Witch of Maria Agnesi

There's one on wikipedia like this, but for an upcoming class I wanted to do it in Sage:




xtreme = 4.1
myaxes = line([[-xtreme,0],[xtreme,0]],rgbcolor = (0,0,0))
myaxes = myaxes + line([[0,-1],[0,2.1]],rgbcolor = (0,0,0))
a = 1.0
t = var('t')
npi = RDF(pi)
def agnesi(theta):
mac = circle((0,a),a,rgbcolor = (0,0,0))
maL = line([[-xtreme,2*a],[xtreme,2*a]])
maL2 = line([[0,0],[2*a*cot(theta),2*a]])
p1 = [2*a*cot(theta),2*a*sin(theta)^2]
p2 = [2*a*cot(theta)-cot(theta)*(2*a-2*a*sin(theta)^2),2*a*sin(theta)^2]
maL3 = line([p2,p1,[2*a*cot(theta),2*a]], rgbcolor = (1,0,0))
map1 = point(p1)
map2 = point(p2)
am = line([[-.05,a],[.05,a]], rgbcolor = (0,0,0))
at = text('a',[-.1,a], rgbcolor = (0,0,0))
yt = text('y',[0,2.2], rgbcolor = (0,0,0))
xt = text('x',[xtreme + .1,-.1], rgbcolor = (0,0,0))
#tt = text('t',[.15,.1], rgbcolor = (0,0,0))
matext = at+yt+xt
ma = mac+myaxes+maL+am+matext+maL2+map1+maL3+map2
return ma

def witchy(theta):
ma = agnesi(theta)
agplot = parametric_plot([2*a*cot(t),2*a*sin(t)^2],[t,.001,theta], rgbcolor = (1,0,1))
return ma+agplot

a2 = animate([witchy(i) for i in srange(.1,npi-.1,npi/60)]+[witchy(i) for i in srange(npi-.1,.1,-npi/60)], xmin = -3, xmax = 3, ymin = 0, ymax = 2.3, figsize = [6,2.3], axes = False)

a2.show()

Wednesday, July 15, 2009

24 cell movie

This is basically a test of my workflow for a more ambitious project, but its somewhat amusing in its own right. The original 48 MB version is here (much better quality).

video

Tuesday, July 7, 2009

Michael Corral's Calculus 3 book

Last year I became aware of the fantastic free calc 3 book by Michael Corral. His website for it is here. I wanted to be able to compile the latex source files myself but couldn't get it to work on my mac or windows machines. I just gave it another try and finally succeeded on OS X.
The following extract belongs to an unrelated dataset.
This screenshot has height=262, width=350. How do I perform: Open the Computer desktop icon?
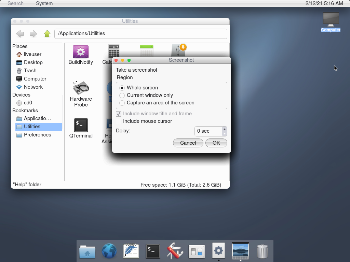(x=331, y=20)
Besides using his calc3book.sh script, I found it necessary to:

1) install pgf/tigz.
2) put picins.sty in my tex directory
3) Put the metapost files from m3Dplain in my tex directory.

Its a beautifully done book, so I am excited to learn some of the tricks Corral uses.

Monday, July 6, 2009

Hearing a trigonometric identity

If you force a harmonic oscillator with natural frequency w_0 with a sinusoidal force of frequency w, the resulting steady-state is a linear combination of those two frequencies. If its something in the audible range, you hear either the two seperate frequencies or one frequency with a beat if they are close together. In other words, you hear either the right or left hand side of the identity shown below.



Sage source code available here. Ironically, because of my use of html I can't seem to show the source directly here.

Small frequency difference.

Smallish frequency difference (close to the Ma Bell tone).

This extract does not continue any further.